2. In this case, I think the prime ideals of the localization are the prime ideals of $A$ such that $(F)$ is not contained in them. But I find it strange that this is the complementary of the case before (it can be, but I thought they were unrelated things).

3. The radical of $(F)$ is $\sqrt F = (P_1 P_2 \cdots P_r)$.

4. The nilradical is the intersection of the prime ideals, so I have to find the prime ideals first.

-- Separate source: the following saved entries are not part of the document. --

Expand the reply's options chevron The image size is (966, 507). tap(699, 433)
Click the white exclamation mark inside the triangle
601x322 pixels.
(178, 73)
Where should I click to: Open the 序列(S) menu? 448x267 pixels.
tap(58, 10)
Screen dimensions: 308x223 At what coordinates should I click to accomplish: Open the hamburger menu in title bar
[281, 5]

But now I am stucked in parts 1. and 2.

Answer 1

Algebraic geometry may help. Prime ideals in $A=\mathbb{C}[X_{1},\ldots,X_{n}]$ correspond to algebraic varieties (irreducible) in $\mathbb{C}^{n}$. The polynomial $F$ corresponds geometrically to its zero locus (same as the zero locus of its radical), which is an hypersurface $H$ that can be expressed as the union of its irreducible components $H_{1},\ldots,H_{r}$, which are the varieties corresponding to the prime factors $P_{1},\ldots, P_{r}$ (again, we don't care about the exponents). For example, for $n=2$ you get a bunch of plane curves as the zero locus of $F$. I think this point of view may clarify a bit your problem, as I will try to demonstrate now elaborating a bit on points 1. and 2.

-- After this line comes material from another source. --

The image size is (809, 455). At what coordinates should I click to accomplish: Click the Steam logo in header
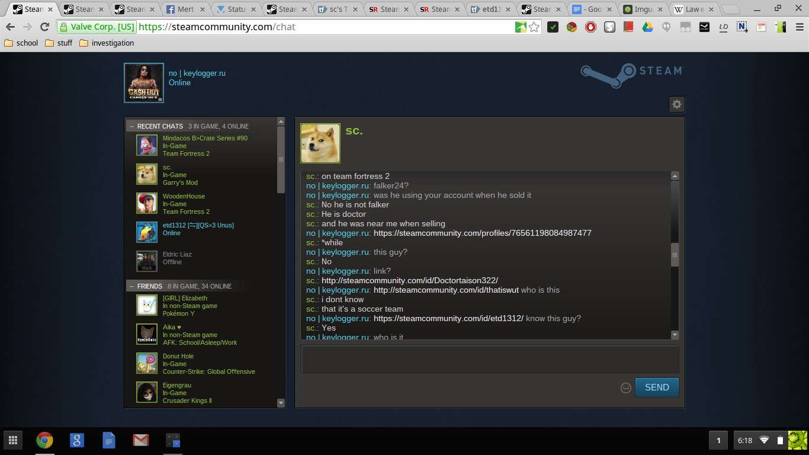[631, 75]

1. Prime ideals containing $(F)$ correspond to subvarieties of $H$. If by single generated you mean principal prime ideals, then again you will get a subvariety with codimension $1$ in $H$. So in our example, if $n=2$, then $H$ is a curve and the prime ideals in $A/(F)$ correspond to points in the curve, i.e. prime ideals $(X_{1}-a,X_{2}-b)$ such that $F(a,b)=0$. If $n=3$, then $H\subset \mathbb{C}^{3}$ is a surface and prime ideals in $A/(F)$ correspond to (irreducible) algebraic curves in $\mathbb{C}^{3}$ contained in your surface $H$.

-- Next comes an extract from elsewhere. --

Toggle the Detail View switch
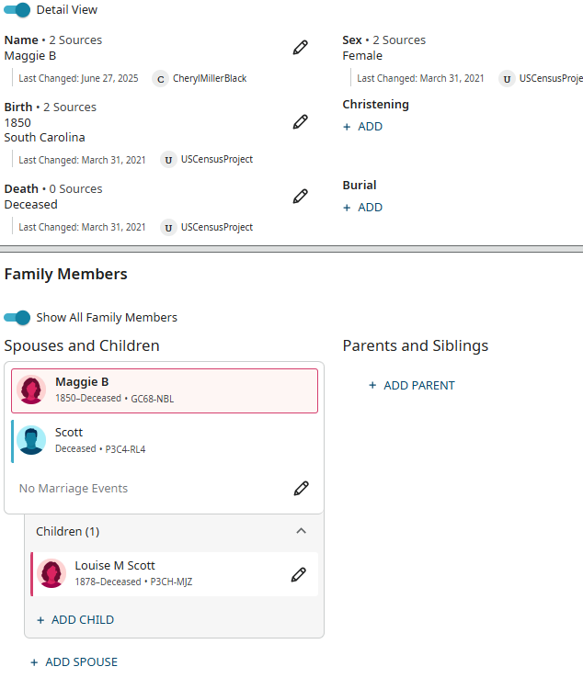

2. Prime ideals of the localisation $A_{F}$ correspond to prime ideals in $A$ which do not contain $F$, hence prime ideals in $A$ which do not contain any of the prime factors $P_{1},...,P_{r}$. If you are still interested in principal prime ideals, then again you will get (irreducible) hypersurfaces which are not contained in any irreducible component of $H$.

As a remark on what you said, if both in 1. and 2. you insist on principal ideals, then the two cases are not complementary. As the example for $n=2$ shows, principal prime ideals in $A/(F)$ are points (i.e. ideals in 1. correspond to points) whereas principal prime ideals in $A_{F}$ are still plane curves.

Answer 2

1. There's no general form of prime ideals in $\mathbf C[X_1,\dots, X_n]$, except for maximal ideals (Hilbert's Nullstellensatz). All you can say is prime ideals which contain $F$ is those prime ideals which contain one of $P_1,\dots, P_r$.

2. On the contrary, the prime ideals in $A_F$ correspond to the prime ideals in $A$ which contain none of $P_1, \dots, P_r$.